● Task goal: Your task is to return the line containing "Task: Click the thumbs up like icon" and each line after it through the end of the entries, exactly, with no other lines.

● Given records:
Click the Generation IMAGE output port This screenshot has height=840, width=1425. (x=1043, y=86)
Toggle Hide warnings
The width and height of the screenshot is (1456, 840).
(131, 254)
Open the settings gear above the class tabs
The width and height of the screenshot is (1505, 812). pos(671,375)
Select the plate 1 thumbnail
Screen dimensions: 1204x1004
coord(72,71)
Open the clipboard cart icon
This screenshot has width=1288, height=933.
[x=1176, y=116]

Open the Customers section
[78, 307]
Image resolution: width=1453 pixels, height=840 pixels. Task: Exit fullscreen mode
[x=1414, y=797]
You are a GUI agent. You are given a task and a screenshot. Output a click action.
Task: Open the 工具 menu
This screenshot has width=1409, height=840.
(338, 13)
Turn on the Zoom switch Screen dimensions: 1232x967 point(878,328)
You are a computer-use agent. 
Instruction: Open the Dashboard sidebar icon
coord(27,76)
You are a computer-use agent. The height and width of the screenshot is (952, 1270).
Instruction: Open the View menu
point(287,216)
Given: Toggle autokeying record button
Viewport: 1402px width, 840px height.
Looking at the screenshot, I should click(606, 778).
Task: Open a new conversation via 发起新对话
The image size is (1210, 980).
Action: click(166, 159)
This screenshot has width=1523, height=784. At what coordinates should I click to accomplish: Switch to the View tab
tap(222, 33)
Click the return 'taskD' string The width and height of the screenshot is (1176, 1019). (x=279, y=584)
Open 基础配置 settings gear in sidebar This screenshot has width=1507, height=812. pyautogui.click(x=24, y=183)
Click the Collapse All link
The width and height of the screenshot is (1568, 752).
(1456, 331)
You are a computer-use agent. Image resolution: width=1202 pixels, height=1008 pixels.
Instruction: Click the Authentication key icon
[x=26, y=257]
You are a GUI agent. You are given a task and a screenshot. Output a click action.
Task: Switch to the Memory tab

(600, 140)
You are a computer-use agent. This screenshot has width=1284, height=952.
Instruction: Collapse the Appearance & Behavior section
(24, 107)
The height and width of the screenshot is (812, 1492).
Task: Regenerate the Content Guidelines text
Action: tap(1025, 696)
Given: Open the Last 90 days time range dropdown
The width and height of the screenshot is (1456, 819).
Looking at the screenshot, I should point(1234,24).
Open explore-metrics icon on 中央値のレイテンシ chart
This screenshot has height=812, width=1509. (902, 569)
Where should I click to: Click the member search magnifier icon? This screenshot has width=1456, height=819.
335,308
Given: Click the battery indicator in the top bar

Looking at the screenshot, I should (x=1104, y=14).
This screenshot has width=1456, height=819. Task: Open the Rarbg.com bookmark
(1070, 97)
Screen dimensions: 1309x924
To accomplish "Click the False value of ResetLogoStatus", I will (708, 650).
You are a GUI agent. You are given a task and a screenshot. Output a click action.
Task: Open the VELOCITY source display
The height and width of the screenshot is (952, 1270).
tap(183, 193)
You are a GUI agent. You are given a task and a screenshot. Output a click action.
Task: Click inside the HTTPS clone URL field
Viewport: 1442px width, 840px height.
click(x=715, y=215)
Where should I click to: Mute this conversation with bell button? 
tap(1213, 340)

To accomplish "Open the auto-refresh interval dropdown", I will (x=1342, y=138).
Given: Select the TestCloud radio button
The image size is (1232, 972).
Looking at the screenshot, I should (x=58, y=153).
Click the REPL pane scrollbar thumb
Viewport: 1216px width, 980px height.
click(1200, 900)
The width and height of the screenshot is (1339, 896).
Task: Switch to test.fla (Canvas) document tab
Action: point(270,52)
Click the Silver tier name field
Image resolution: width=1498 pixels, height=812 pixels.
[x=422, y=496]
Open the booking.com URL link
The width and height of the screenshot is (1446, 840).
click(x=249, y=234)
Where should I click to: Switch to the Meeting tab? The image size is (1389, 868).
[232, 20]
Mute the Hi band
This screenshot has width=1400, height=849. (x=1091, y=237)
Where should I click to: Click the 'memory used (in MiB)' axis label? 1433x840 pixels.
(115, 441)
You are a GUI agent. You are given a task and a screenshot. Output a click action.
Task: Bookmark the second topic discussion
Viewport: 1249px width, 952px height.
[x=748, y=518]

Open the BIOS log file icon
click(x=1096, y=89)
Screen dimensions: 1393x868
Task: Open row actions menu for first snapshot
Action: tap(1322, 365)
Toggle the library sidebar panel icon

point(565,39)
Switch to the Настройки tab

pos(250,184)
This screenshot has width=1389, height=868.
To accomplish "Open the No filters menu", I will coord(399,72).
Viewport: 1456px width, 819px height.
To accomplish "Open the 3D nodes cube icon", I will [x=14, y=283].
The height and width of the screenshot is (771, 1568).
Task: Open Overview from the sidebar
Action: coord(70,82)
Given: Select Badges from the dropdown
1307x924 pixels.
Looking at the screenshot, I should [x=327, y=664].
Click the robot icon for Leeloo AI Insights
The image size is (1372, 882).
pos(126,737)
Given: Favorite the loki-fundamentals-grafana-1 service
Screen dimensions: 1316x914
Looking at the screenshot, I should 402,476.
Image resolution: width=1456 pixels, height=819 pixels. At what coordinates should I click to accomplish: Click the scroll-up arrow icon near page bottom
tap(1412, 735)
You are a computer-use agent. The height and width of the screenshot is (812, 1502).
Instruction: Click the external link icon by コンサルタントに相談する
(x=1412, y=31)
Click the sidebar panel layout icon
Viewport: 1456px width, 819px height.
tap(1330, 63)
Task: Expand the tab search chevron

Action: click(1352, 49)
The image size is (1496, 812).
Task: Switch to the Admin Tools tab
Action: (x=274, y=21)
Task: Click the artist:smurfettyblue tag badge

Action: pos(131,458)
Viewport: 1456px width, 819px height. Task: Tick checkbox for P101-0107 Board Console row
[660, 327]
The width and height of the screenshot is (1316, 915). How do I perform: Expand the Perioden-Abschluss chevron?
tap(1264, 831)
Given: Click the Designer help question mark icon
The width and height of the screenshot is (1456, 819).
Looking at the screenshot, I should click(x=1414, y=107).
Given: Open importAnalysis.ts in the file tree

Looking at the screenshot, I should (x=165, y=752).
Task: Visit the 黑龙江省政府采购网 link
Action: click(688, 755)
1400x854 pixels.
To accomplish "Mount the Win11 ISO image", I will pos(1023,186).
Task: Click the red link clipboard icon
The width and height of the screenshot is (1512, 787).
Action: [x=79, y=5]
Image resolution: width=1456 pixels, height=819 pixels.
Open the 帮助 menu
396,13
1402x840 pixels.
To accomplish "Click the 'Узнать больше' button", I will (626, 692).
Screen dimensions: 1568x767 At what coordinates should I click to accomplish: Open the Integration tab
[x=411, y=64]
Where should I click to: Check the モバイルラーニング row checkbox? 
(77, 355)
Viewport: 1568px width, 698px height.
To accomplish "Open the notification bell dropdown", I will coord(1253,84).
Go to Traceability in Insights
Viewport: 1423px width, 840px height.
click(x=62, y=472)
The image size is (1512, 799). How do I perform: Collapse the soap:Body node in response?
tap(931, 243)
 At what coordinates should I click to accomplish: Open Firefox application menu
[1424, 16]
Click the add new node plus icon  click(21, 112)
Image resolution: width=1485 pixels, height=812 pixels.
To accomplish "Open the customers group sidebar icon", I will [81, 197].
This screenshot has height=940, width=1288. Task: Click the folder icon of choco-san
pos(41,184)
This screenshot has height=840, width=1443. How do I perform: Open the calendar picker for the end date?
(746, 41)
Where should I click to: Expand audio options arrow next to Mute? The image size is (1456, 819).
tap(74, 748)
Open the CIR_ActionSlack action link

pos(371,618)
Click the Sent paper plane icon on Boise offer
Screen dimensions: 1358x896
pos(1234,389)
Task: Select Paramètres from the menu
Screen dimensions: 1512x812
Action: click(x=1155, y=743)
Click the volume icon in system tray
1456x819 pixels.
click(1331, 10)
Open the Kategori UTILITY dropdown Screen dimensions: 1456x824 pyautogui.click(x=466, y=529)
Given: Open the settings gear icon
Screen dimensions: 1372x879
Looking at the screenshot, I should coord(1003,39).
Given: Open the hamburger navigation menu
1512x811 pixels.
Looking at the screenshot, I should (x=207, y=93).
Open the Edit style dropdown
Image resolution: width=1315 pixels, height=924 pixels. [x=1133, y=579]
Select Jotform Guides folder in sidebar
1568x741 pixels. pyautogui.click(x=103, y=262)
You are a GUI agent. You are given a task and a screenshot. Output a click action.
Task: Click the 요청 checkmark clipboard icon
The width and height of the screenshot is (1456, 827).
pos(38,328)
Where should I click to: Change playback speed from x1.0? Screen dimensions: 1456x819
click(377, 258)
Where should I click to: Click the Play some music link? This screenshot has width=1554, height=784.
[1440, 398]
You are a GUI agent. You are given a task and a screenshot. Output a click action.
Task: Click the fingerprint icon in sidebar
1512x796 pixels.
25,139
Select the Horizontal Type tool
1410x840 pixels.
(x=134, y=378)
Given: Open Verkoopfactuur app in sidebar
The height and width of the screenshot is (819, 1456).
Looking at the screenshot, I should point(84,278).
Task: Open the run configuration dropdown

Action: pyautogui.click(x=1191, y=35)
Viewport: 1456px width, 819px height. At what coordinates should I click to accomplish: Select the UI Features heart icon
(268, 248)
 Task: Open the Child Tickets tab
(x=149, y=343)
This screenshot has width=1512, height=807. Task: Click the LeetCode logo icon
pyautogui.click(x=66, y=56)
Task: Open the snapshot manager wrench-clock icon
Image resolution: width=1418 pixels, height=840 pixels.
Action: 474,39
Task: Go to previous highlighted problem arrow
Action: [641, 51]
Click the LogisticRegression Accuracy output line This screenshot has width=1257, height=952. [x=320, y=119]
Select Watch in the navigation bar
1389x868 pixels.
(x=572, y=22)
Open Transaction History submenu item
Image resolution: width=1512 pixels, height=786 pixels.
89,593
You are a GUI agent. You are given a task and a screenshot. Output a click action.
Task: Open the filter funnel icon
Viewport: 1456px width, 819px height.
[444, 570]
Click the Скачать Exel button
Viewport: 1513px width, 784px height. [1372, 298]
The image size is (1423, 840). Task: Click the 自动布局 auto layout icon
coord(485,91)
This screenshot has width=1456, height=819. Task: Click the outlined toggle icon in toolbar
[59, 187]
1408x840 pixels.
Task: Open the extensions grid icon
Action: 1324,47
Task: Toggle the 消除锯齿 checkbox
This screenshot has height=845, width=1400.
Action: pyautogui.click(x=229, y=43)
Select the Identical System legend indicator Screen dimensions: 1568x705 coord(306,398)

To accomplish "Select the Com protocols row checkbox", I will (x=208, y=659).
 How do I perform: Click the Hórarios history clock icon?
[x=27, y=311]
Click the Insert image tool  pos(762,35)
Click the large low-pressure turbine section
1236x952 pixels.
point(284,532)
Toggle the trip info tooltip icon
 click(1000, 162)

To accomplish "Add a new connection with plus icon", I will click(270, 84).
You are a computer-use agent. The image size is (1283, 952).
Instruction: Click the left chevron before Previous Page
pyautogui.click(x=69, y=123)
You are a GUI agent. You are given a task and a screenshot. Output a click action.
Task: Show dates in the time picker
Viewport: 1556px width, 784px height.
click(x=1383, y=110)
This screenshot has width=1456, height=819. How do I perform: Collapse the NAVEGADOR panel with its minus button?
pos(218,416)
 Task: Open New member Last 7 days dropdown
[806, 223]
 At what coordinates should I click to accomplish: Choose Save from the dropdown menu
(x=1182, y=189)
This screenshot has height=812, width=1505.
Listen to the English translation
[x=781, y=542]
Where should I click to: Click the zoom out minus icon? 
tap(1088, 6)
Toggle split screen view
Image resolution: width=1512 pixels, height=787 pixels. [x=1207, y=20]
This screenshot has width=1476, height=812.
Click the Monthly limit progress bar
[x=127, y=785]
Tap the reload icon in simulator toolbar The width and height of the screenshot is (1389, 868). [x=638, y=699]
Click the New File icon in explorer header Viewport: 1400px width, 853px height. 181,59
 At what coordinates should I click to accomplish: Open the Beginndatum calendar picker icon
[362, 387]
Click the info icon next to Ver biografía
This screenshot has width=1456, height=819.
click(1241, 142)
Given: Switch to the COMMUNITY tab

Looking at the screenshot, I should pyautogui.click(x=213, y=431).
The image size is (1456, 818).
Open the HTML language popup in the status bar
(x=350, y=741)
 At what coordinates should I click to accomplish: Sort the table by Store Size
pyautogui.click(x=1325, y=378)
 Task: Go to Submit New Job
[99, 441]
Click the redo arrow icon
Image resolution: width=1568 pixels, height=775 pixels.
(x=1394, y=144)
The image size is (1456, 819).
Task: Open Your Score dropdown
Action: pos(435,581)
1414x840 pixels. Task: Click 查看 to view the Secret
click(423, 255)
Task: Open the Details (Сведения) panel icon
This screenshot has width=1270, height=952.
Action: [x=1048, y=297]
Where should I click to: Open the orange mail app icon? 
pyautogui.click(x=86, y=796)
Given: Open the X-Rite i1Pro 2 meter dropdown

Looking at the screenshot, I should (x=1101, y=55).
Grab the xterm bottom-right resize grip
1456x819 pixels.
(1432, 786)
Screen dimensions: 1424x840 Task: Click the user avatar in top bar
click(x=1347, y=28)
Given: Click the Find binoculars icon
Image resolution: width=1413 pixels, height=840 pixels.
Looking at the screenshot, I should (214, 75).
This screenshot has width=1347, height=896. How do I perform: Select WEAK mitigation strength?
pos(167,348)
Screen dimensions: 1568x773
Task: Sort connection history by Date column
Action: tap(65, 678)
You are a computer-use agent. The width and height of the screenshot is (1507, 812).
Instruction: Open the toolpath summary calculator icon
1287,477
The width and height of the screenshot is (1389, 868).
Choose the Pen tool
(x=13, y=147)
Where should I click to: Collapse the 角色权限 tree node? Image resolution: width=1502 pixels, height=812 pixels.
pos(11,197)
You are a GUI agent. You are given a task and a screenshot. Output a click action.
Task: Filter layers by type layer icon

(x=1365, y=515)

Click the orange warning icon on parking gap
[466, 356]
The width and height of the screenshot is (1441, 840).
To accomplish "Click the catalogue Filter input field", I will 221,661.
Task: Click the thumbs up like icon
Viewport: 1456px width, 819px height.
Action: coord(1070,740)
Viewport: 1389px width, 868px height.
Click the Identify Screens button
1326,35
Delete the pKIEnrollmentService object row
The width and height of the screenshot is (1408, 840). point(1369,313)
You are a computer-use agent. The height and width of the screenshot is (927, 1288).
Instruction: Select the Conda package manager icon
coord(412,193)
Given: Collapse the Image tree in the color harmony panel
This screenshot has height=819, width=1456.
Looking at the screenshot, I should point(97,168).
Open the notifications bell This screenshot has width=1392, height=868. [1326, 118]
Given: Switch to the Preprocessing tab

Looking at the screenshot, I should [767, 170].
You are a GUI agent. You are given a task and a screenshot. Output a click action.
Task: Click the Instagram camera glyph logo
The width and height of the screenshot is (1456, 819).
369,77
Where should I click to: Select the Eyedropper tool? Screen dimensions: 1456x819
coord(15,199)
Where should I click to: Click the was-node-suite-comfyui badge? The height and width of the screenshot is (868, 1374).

● Answer space:
Task: Click the thumbs up like icon
Viewport: 1456px width, 819px height.
Action: coord(1070,740)
Viewport: 1389px width, 868px height.
Click the Identify Screens button
1326,35
Delete the pKIEnrollmentService object row
The width and height of the screenshot is (1408, 840). point(1369,313)
You are a computer-use agent. The height and width of the screenshot is (927, 1288).
Instruction: Select the Conda package manager icon
coord(412,193)
Given: Collapse the Image tree in the color harmony panel
This screenshot has height=819, width=1456.
Looking at the screenshot, I should point(97,168).
Open the notifications bell This screenshot has width=1392, height=868. [1326, 118]
Given: Switch to the Preprocessing tab

Looking at the screenshot, I should [767, 170].
You are a GUI agent. You are given a task and a screenshot. Output a click action.
Task: Click the Instagram camera glyph logo
The width and height of the screenshot is (1456, 819).
369,77
Where should I click to: Select the Eyedropper tool? Screen dimensions: 1456x819
coord(15,199)
Where should I click to: Click the was-node-suite-comfyui badge? The height and width of the screenshot is (868, 1374).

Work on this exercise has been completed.